How could I tell this? They are still very actively foraging - even though it's been raining here for 4 days, they still fly and 2 hours of dry this afternoon has seen both colonies go nuts. The C&C seems to be quite a hygenic colony, even bringing out not-quite-right alive bees and dumping them on the grass a distance from the hive. They've chucked out a few pupae, about 4 to my knowledge. There are about 10-15 dead bees in front of the hive each day but I'm guessing that this is normal. One of the hives still has drones coming and going with no hindrance from the workers.
tel jetson wrote:
it can be difficult not to fret at even the smallest indication that a colony isn't completely healthy, but it's a surprisingly resilient species and many problems turn out to be well within their ability to deal with. obviously the trick is knowing the difference between a minor problem and one that threatens the survival of any one colony, and that's not easy and doesn't come quickly
Wish it would hurry up, I lose a lot of sleep over 'my' bees.
tel jetson wrote:
personally, I would error on the side of not treating, but I also know that it was quite an ordeal for you to get the colonies you're working with and leaving them to their own devices might not be particularly appealing to you.

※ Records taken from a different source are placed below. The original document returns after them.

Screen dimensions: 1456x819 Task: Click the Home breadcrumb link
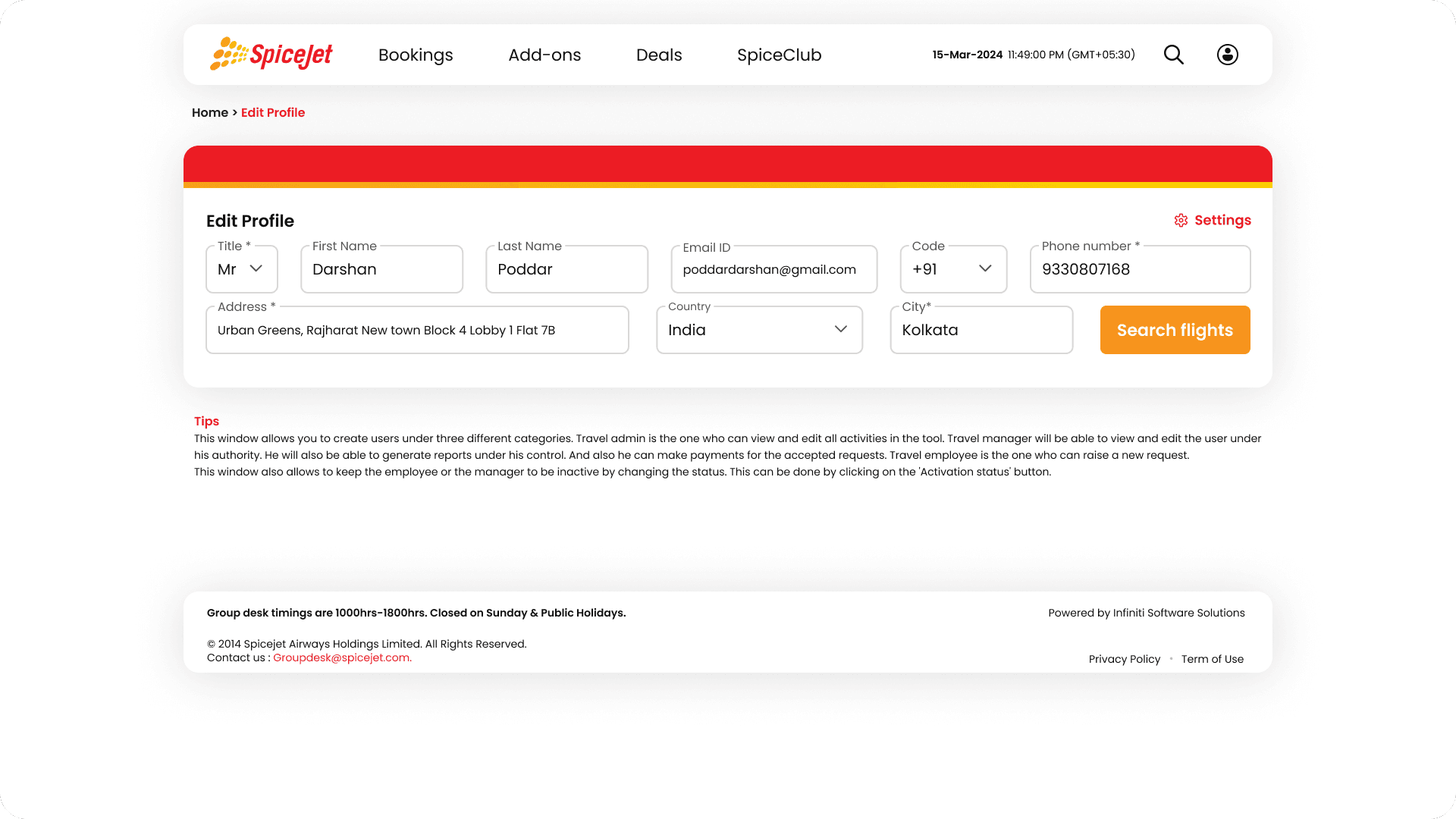point(209,113)
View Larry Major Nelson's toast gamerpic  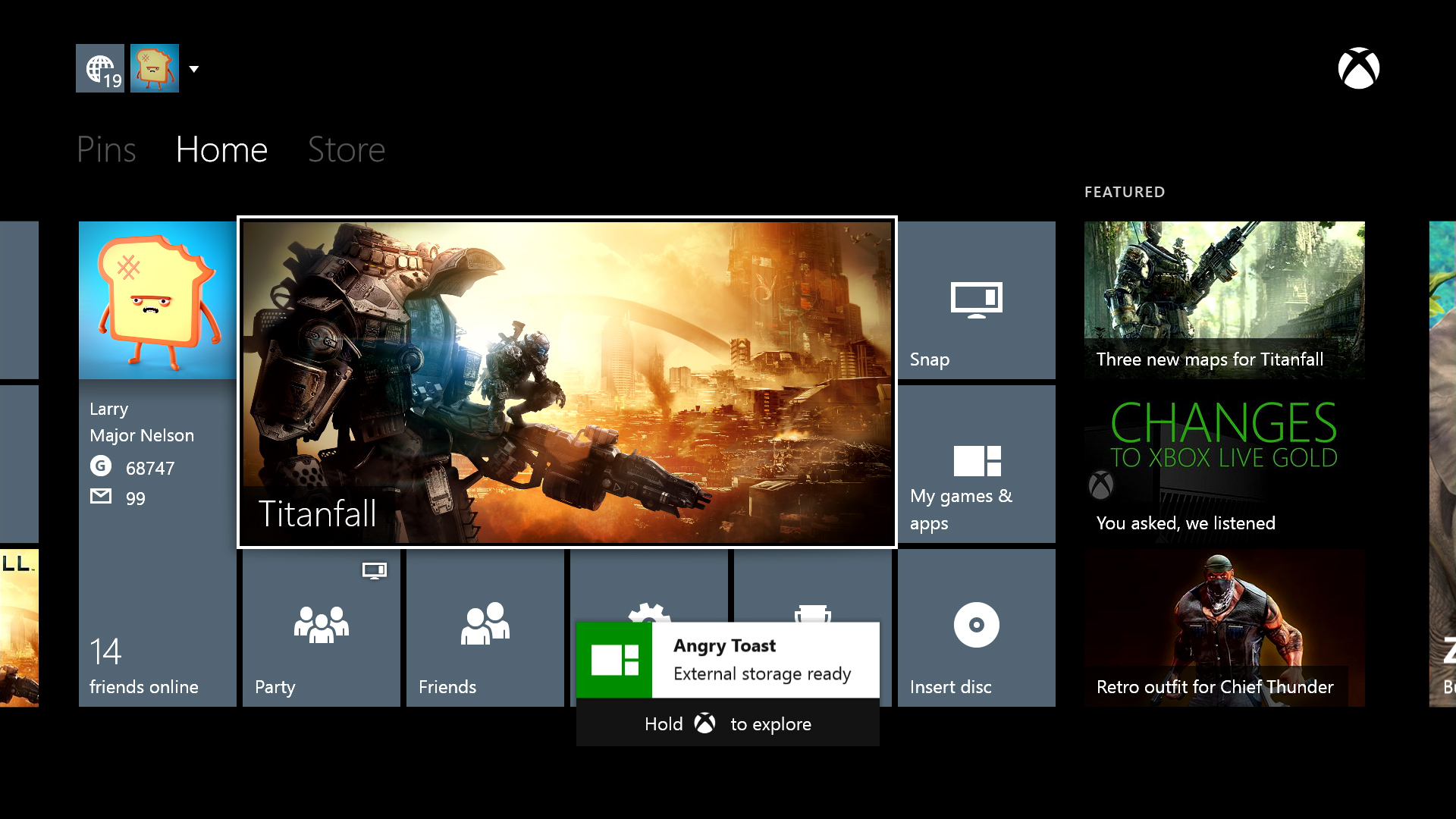pyautogui.click(x=158, y=300)
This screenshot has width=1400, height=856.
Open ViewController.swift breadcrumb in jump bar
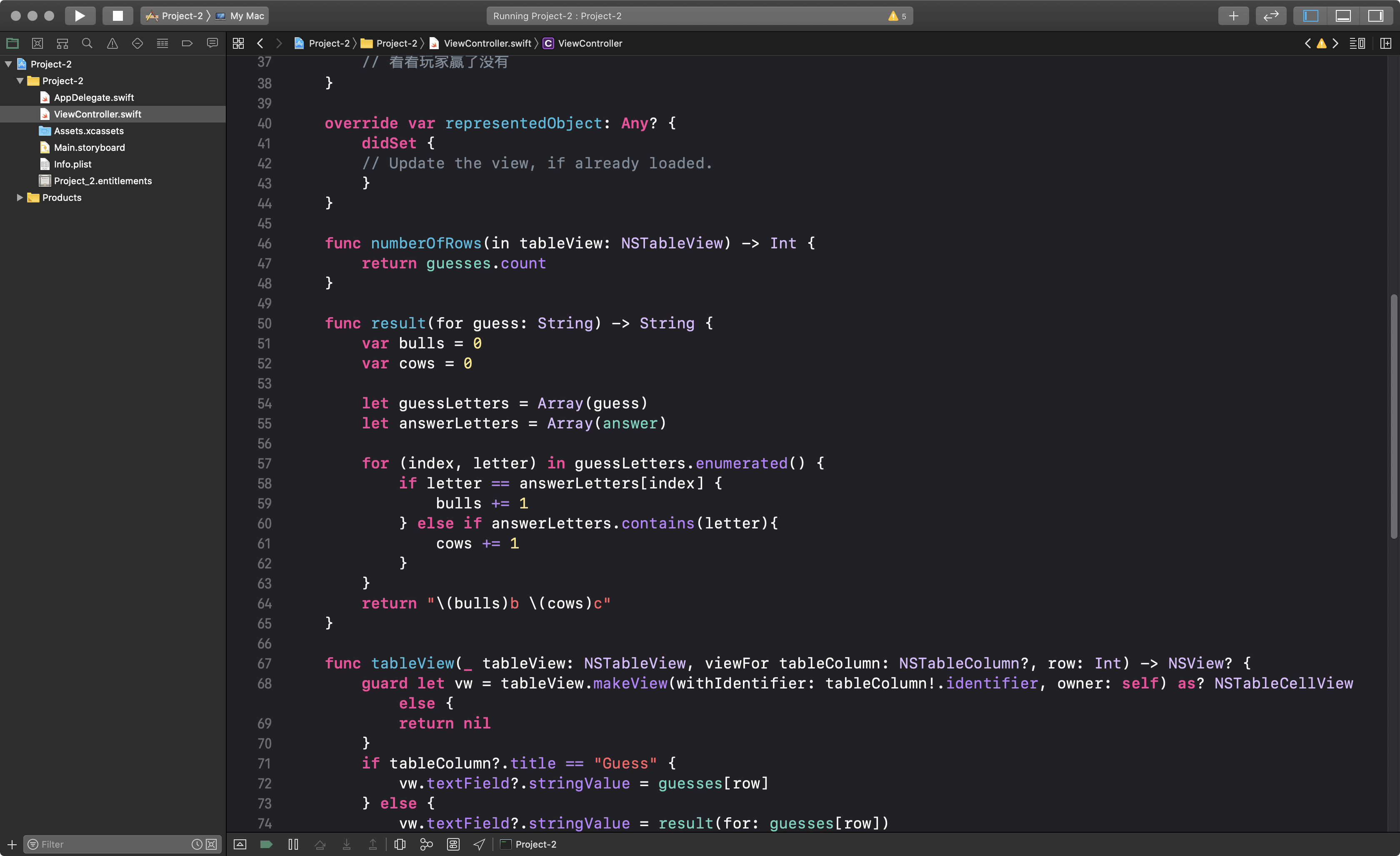[487, 43]
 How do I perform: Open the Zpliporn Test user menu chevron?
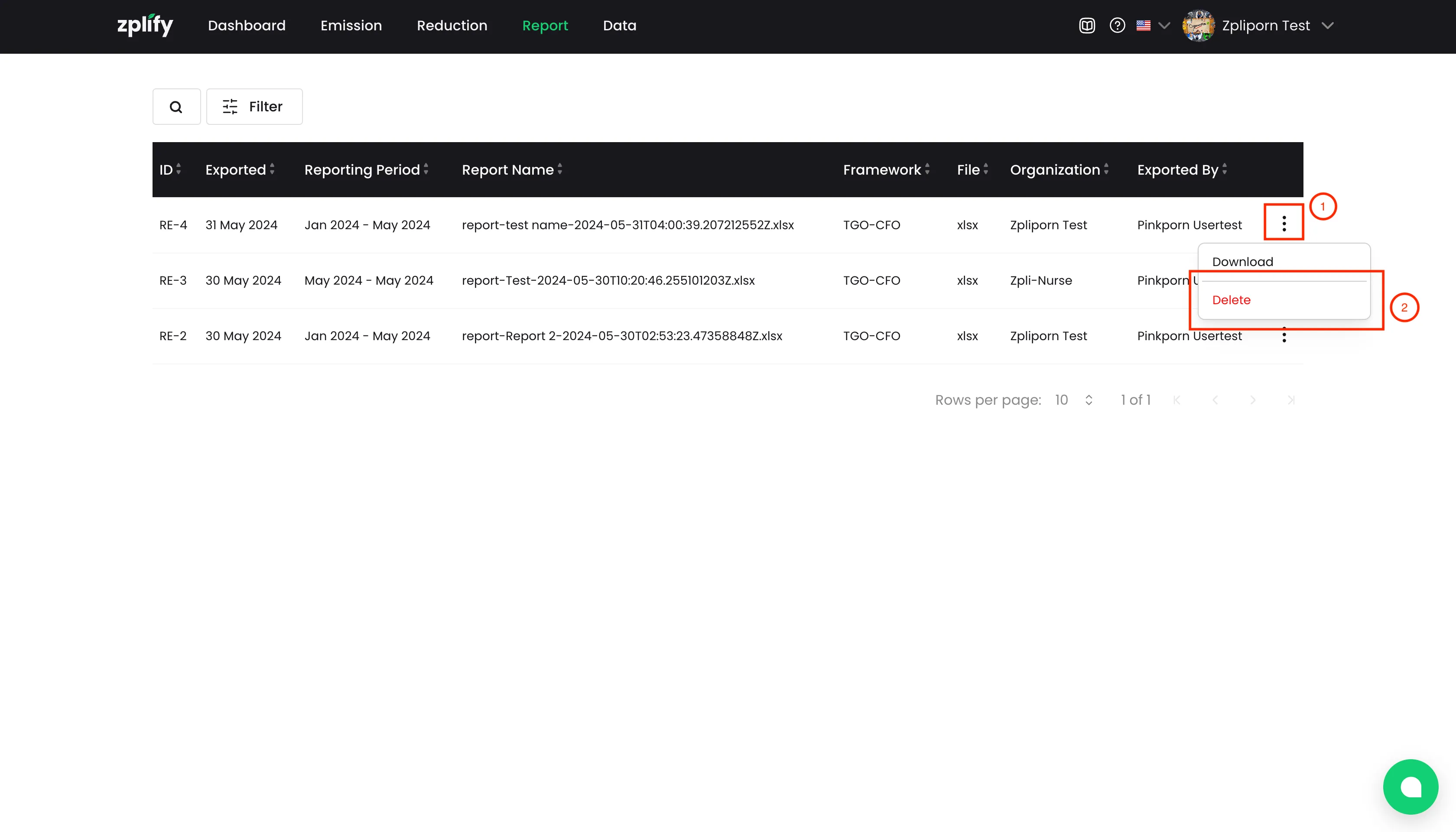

Yes it was and I'd really like to do everything I can to help them get to Spring. They both have sufficient stores (cooo those baggage weighing scales are just perfect for that!), solid floors are on, mouse guards in place. Would they still have brood? If not, can the adults make it through with varroa mites on them or will the mites kill them over Winter? The mites obviously wreck havoc with brood but if there isn't any now, if I treat now am I just shortening the lifespan of the winter bees that are already functioning perfectly? Would I now be best to wait until Spring and see if there are still signs of DWV in new hatchees and treat then if necessary? I'd like to err on the side of not treating (and maybe I have even left it too late though next week is supposed to dry, sunny and warm - 18-20C) but I don't want to lose the bees through not helping them in the name of the greater good. I'm aiming towards that greater good but I need to be a guardian of bees for a bit longer before I can be brave enough to shrug my shoulders and say that's Nature's way. I mean, if I don't have any bees then I can't help them to get stronger can I?
Oh, and the sticky boards had about 35 mites on in total over a period of 3 days.
James Slaughter wrote: Harlequin bugs (and other stink bug types) are very attracted to this plant, and it seems to be linked with there breeding cycle by what I researched.
That's interesting. If they like the mallow in preference to other things then the mallow could be 'used' as an attractant control plant and one could trap them before they move out. Otherwise I guess they go straight for the currants (or broccoli in my case). We don't have that super pretty one growing here as a weed, just the low growing, insignificant little pink one and that certainly doesn't have any draw for the little bugs. Maybe I'll pay that high price and buy some seeds of your lovely weed (I used to grow it as an ornamental in Scotland).